SPONSORSHIPS

Equip public schools to avoid aid-seeking pleas now popular

Number of top scorers seeking sponsorship every year after results growing

In Summary

• Few rich Kenyans cannot sponsor all the poor Kenyans to school or offer them job opportunities. 

• Providing similar necessary facilities will provide similar level of education in all public schools across the country. 

A collapsed latrine at a public primary school during the crackdown on schools with poor structures last year.
INEQUALITIES: A collapsed latrine at a public primary school during the crackdown on schools with poor structures last year.
Image: CORAZON WAFULA

Kenya’s economic performance has been described as dismal. This has been exposed by the growing number of top-scoring learners seeking to be sponsored to join secondary school due to lack of fees.

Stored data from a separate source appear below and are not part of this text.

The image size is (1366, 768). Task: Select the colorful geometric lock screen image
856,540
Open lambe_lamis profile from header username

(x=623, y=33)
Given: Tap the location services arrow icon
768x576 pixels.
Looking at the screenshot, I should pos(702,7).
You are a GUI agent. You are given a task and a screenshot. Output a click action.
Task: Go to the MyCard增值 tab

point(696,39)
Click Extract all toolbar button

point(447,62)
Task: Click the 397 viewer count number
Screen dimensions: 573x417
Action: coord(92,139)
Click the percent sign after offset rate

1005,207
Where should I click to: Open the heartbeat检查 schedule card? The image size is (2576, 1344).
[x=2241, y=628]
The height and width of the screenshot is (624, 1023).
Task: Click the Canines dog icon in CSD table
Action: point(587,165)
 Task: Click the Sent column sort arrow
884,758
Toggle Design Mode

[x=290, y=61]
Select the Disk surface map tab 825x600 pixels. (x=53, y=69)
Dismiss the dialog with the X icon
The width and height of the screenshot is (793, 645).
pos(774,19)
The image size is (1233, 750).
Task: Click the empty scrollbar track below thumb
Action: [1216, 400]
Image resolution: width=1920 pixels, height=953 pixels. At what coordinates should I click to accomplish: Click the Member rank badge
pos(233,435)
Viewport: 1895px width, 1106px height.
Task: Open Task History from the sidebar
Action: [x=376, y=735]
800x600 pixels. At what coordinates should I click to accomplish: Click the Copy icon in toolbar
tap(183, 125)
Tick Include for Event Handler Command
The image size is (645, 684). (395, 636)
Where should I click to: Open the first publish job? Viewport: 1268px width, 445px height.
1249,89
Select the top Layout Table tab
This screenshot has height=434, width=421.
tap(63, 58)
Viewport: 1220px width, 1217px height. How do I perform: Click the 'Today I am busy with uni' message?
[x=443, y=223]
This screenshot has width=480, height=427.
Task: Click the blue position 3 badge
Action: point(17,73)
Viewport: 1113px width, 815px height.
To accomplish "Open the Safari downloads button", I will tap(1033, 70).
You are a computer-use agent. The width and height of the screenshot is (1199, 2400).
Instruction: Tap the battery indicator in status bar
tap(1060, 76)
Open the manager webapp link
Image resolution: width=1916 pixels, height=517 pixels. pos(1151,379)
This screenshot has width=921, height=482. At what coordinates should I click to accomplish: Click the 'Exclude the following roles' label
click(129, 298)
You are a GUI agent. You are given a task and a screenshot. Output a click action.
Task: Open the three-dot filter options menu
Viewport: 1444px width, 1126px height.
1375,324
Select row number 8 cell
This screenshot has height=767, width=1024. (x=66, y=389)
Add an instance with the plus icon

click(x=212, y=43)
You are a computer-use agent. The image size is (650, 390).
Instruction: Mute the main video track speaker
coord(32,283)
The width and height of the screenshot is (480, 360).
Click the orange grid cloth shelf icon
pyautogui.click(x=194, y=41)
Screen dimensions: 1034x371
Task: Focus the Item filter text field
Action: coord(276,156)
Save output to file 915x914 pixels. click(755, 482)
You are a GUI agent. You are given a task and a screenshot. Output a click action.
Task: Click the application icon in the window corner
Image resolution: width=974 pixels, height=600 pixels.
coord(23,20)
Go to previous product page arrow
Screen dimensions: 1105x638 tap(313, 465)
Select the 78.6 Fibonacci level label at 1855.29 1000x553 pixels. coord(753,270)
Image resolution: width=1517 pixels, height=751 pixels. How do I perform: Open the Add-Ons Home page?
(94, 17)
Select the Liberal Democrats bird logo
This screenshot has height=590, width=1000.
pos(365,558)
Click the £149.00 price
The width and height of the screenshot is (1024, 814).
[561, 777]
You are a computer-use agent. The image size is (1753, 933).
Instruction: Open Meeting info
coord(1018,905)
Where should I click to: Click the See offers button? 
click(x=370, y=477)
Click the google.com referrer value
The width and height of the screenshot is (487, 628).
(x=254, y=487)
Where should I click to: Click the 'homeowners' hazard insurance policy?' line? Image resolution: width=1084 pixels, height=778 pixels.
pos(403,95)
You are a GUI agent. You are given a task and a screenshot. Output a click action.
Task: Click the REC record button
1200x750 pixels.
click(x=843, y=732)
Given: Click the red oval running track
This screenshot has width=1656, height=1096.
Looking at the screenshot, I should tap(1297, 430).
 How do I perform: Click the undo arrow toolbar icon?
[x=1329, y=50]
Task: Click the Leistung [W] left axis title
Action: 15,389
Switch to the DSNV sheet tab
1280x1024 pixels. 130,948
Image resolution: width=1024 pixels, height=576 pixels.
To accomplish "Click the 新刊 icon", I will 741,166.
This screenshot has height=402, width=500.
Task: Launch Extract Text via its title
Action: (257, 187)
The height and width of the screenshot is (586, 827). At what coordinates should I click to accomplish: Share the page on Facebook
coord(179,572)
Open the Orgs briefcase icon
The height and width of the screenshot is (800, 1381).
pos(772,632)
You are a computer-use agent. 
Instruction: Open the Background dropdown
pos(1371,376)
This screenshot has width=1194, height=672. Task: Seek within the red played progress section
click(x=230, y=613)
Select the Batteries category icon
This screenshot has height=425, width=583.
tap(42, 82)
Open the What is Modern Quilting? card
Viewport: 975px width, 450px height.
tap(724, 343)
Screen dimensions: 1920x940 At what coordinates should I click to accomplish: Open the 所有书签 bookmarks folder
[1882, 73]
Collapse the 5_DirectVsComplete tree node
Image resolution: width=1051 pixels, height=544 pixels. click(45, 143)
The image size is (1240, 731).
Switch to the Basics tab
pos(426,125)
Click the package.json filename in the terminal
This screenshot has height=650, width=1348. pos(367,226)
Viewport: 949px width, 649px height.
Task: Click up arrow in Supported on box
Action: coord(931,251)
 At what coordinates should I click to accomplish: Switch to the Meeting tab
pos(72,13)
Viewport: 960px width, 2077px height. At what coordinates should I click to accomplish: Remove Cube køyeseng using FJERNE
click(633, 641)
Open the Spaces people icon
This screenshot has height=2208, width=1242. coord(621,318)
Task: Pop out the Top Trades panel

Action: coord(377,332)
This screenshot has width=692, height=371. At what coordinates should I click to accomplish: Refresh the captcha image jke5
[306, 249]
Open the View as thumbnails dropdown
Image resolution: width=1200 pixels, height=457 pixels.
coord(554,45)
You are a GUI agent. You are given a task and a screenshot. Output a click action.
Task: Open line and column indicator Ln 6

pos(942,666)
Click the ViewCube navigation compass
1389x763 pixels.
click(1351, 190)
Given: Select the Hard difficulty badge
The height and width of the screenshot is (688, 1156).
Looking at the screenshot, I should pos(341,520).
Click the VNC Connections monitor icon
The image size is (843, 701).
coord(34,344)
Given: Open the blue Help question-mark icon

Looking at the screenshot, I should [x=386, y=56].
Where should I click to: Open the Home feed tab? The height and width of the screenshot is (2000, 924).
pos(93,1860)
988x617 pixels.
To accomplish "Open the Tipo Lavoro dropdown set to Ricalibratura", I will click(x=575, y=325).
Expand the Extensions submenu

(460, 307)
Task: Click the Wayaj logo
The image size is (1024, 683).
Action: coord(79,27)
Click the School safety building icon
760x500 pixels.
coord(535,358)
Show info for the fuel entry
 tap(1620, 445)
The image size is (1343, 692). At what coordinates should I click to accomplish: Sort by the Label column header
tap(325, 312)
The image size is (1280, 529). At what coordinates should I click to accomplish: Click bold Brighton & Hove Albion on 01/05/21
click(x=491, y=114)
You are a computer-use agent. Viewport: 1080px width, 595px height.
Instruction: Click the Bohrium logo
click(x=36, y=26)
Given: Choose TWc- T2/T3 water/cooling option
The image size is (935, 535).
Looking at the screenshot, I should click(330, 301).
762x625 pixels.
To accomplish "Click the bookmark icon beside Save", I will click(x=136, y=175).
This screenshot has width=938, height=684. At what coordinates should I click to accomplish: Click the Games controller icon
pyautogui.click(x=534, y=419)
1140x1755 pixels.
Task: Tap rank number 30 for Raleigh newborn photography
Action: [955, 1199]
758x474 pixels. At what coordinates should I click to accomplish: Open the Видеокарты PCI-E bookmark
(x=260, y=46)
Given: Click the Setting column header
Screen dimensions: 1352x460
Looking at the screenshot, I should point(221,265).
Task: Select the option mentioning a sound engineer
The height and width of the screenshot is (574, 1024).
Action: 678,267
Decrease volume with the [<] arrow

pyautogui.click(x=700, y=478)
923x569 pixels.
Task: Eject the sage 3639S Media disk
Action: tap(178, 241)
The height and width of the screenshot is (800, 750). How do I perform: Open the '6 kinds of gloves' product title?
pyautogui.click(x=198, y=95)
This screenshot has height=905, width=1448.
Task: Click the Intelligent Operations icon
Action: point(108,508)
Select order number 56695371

This comes even as the government is committed to realising 100 transition to secondary school. While every financially-endowed Kenyan is rushing to sponsor students whose plight have been highlighted in the media, it shouldn’t escape our attention that there are hundreds in interior parts of this country going through similar ordeals who can neither access traditional nor social media to air their predicament.

An economy weighed down by endemic corruption has ensured only the rich can access a decent education. In functional economies, public schools are funded by the state and accessible to anyone thirsty for an education.

They have similar facilities and no one waits for a sponsor to realise their academic dreams. But ours is a system where we treat some public schools as elite while others are condemned to hopelessness with no libraries and laboratories and teachers.

It is such systemic marginalisation that has resulted in the distasteful scramble for “top” schools and exam cheating, yet there’s a section that believes sponsorship is the cure. The rich man takes their children to academies, where the prospect of passing KCPE is a reality, which gives them the advantage to gain admission to the “elite” school, a sure bet for university education.

The poor child goes to a poorly-equipped public primary school many times dodging cattle rustlers and retrogressive traditional practices, joins a Harambee school with no teachers and other facilities and ends up not dreaming of another life beyond their village.